I’m not sure how this topic keeps creeping up on me, but I’ve had at least 5 conversations around spousal relocation in the last couple of weeks (hence the mental note to write about it). Although these conversations will be sprinkled throughout this piece, I had to lead off with this one, because it was the straw that broke the camel’s back. The way our new friend described how much he loved his wife, but that there was just no way to get around the relocation issue, was really telling. I mean we pressed grilled him on all the possible ways he could have made it work, but he assured us that all options were explored. **Side note: location is not a deal breaker for everyone**, but for him it was. This man is also an Ashanti man, and if you know anything about Ghanaian culture, the Ashanti’s are the most ride or die, family-oriented people of all Ghanaians.
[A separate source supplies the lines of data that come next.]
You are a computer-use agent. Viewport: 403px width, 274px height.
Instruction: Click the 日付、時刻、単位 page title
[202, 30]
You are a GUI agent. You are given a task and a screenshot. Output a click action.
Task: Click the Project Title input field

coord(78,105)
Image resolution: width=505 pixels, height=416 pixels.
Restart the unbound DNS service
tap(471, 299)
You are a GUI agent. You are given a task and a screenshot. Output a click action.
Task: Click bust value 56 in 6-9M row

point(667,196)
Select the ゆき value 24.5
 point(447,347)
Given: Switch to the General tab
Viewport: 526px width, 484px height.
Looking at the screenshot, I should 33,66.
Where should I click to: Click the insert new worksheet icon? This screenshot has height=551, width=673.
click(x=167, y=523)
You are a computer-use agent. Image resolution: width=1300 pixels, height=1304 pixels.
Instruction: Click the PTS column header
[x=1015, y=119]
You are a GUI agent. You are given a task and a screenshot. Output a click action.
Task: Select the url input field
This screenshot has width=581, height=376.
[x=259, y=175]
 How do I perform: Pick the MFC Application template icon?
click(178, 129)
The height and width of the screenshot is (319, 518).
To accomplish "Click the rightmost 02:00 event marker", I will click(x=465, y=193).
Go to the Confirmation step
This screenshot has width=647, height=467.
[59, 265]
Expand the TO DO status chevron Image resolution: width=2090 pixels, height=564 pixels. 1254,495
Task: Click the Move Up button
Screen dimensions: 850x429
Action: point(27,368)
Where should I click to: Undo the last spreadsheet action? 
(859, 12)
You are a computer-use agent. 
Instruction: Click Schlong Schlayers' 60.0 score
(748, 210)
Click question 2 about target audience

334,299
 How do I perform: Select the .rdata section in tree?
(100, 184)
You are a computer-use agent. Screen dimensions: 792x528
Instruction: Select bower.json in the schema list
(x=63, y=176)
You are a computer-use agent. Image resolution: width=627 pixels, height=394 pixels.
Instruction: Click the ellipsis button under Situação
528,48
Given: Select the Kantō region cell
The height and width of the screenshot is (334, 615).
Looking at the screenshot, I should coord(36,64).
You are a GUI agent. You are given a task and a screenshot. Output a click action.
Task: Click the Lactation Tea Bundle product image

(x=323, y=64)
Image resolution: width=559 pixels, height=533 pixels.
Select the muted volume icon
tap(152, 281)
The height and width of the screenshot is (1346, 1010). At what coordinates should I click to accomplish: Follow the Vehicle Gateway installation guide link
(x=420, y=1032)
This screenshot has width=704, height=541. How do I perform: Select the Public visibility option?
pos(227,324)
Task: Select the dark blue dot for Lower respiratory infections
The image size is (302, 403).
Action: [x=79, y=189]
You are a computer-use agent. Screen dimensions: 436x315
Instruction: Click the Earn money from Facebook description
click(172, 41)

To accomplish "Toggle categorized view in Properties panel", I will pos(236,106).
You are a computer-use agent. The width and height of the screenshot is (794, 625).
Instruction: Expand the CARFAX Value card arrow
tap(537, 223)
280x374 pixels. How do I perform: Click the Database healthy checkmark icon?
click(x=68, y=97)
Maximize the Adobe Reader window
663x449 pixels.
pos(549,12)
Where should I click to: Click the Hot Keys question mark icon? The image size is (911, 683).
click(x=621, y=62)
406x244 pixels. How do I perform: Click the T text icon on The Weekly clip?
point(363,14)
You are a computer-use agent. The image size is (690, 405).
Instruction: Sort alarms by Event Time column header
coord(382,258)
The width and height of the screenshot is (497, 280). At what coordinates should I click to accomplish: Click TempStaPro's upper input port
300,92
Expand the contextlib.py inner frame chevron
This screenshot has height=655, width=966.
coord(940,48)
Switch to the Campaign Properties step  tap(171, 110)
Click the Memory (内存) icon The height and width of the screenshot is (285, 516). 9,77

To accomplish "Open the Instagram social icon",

I totally understand where he was coming from, because for me, this is one of the factors into my move back to Ghana ‘so early’ into my career.  Because I am now at the age where the man I marry will most likely be already established wherever he lives, I didn’t want a situation where I fell in love outside, and I had to deal with choosing between being with my man abroad vs living longterm in Ghana. A family member of mine is going through something similar to this right now, and it’s sad to watch because I know her heart is in Ghana. Her situation is more of a bait n switch setup (if you ask me) so it’s even worse. Her fiance resides in the US, and during the course of their dating expressed his openness to moving to Ghana within a few years after their marriage. Now that they are engaged, the moving back rhetoric is changing and to be frank, last time I talked to her, she didn’t sound like he was willing to budge. One thing she pointed out to me was that, once she gets married, she has no leverage to say, ‘I don’t want to move to the US’ … and expect to keep a happy home. I feel her too, because her desire to stay in Ghana is just like mine, and I don’t know how I would feel about leaving Ghana for an unforeseeable amount of time for my man right now.Yes, my love for this country is a little disgusting.

keep-calm-because-all-you-need-is-love-18So to the title of the blog, I don’t think love conquers all. Don’t get me wrong, love is a beautiful thing, but when it comes to spending YOUR LIFE with someone, you need more than love. In this case, you need to get your logistics in order, because down the line you don’t want any kind of resentment over this or for your spouse to be miserable in a foreign land. #nobodysgottimeforthat

A family friend of mine recently got engaged to an American lady. And as exciting as the news was, one of the first things I thought when I heard was, ‘this girl is going to move to Ghana without ever having lived or visited the place, I pray she loves it here when she comes’. We are a global society, yes, and home is literally a 6hr hop over a ‘small’ pond, sure, and Ghana’s the most amazing country in the world, obviously, but living here longterm (and in Africa in general) is not the easiest thing in the world, and it is not everyone’s cup of tea (even those OF African descent), so this isn’t just a small change in physical surroundings.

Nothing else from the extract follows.